The relationship Seton had with the institutional church, said Codignola, was "not always an easy one."
"You could tell that Elizabeth wanted to have her independence," continued Codignola, who noted that Seton suffered from the abuses of clerical power — something Pope Francis still rails about to this day.
"The church, controlled by male priests, male prelates, actually thought that women religious, nuns, were very useful, especially for asylums, schools, etc.," Codignola said.
"But they were not what was most important about the church," he said of the sentiments held by many at the time. The common mindset was that "the church needed most of all priests."
"And of course, Elizabeth was not a priest, nuns were not priests," he continued, adding that many priests viewed the sisters as "assistants."
Eventually Seton — who died in 1821 — would go on to become the first native-born American saint to be canonized by the Catholic Church. But that process would take more than a century and a half, with Pope Paul VI finally declaring her a saint in 1975.
But even then, there was tension, and the process was not always about recognizing Seton's role as a reformer in both American life and the church.
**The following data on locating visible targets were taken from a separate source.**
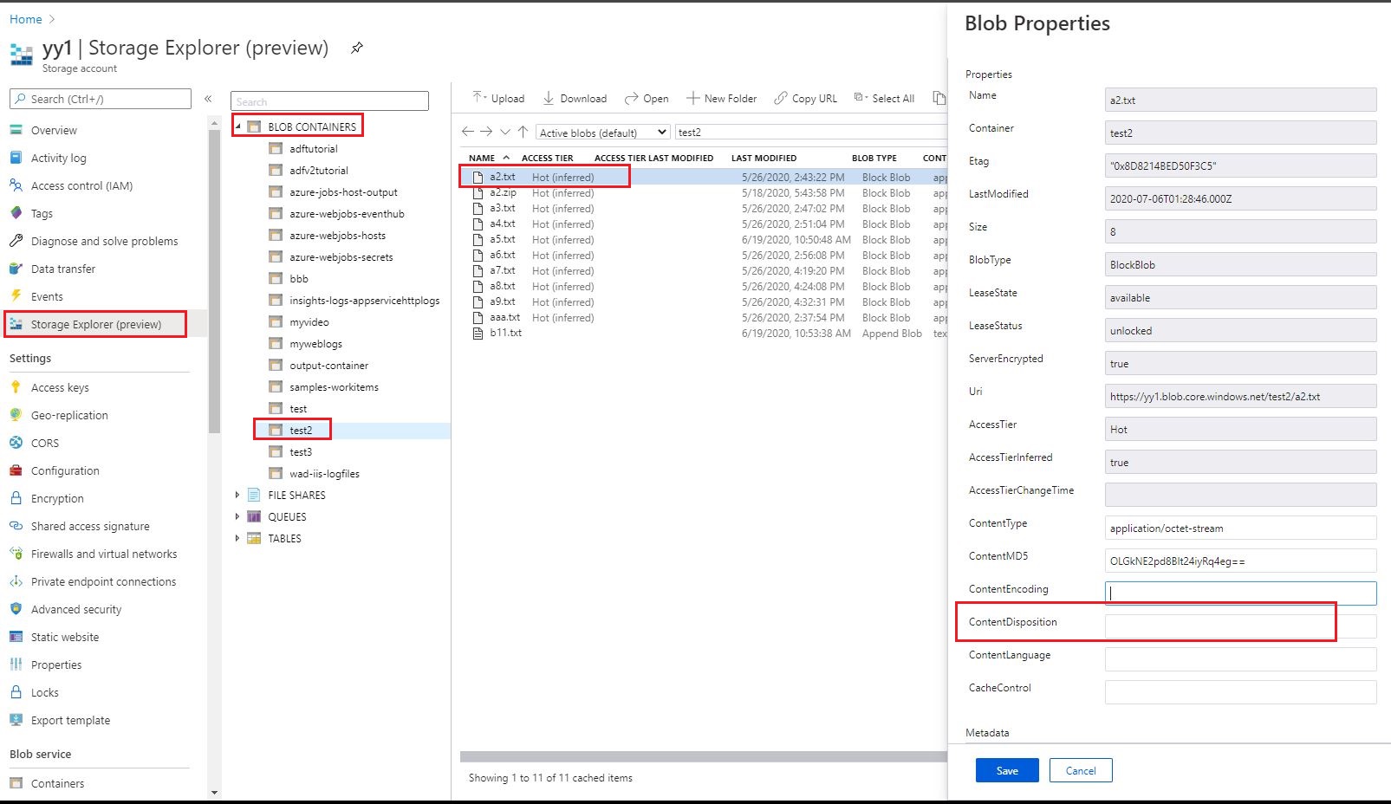The image size is (1391, 804).
Task: Create a New Folder in test2 container
Action: (722, 98)
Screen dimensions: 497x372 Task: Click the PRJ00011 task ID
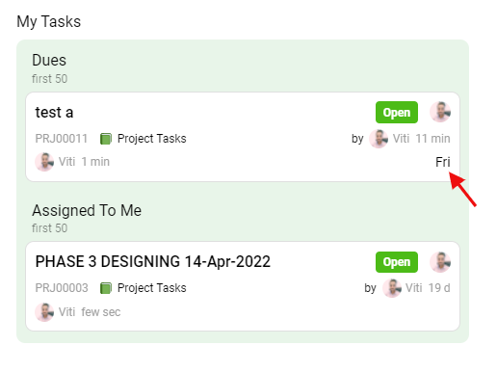[x=62, y=139]
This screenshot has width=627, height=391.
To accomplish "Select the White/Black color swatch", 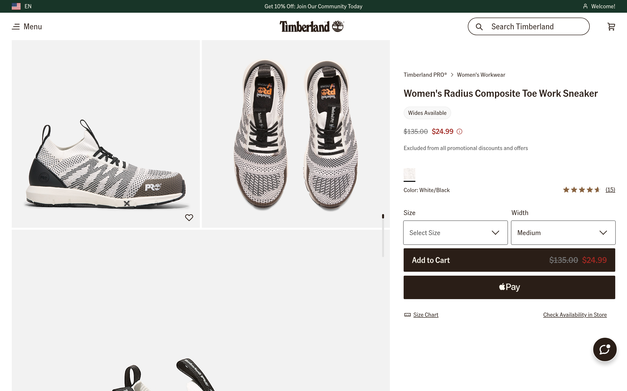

The quest for an American saint, as chronicled in Sprows Cummings' book, was also part of the effort to help U.S. Catholics become recognized as Americans.
Those pushing the causes for canonization of American saints hoped getting Rome to bestow such an honor on an American would signal to U.S. Protestants and church leaders in Europe alike that Catholics belonged in American public life.
"The stories Americans told about their saints were the ones they wanted to believe about themselves," said panelist Michael Driessen, an associate professor of political science at John Cabot University in Rome.
But as Sprows Cummings noted, there is an irony in the story: "The United States finally gets the saints that it has so long wanted, and it doesn't matter."
Today, according to the historians gathered in Rome for the symposium, many orders of women religious have given up on pursuing causes for canonization, deciding that the process is too long and too expensive — and, of course, no longer needed as a sign of recognition in the life of the church or the country.
Sprows Cummings said that many religious women simply say, "They're a saint to us, we will remember them," when it comes to the life and legacy of potentially saintly members.
This creates a tension, she observed, because there will come a time when everyone who remembers that person has died, risking that the history of the heroic work of religious women may again be obscured.
And hence the dilemma on whether to pursue canonization or not: It is costly and all-consuming, she noted, but on the upside, "it does embed people permanently in the Catholic narrative."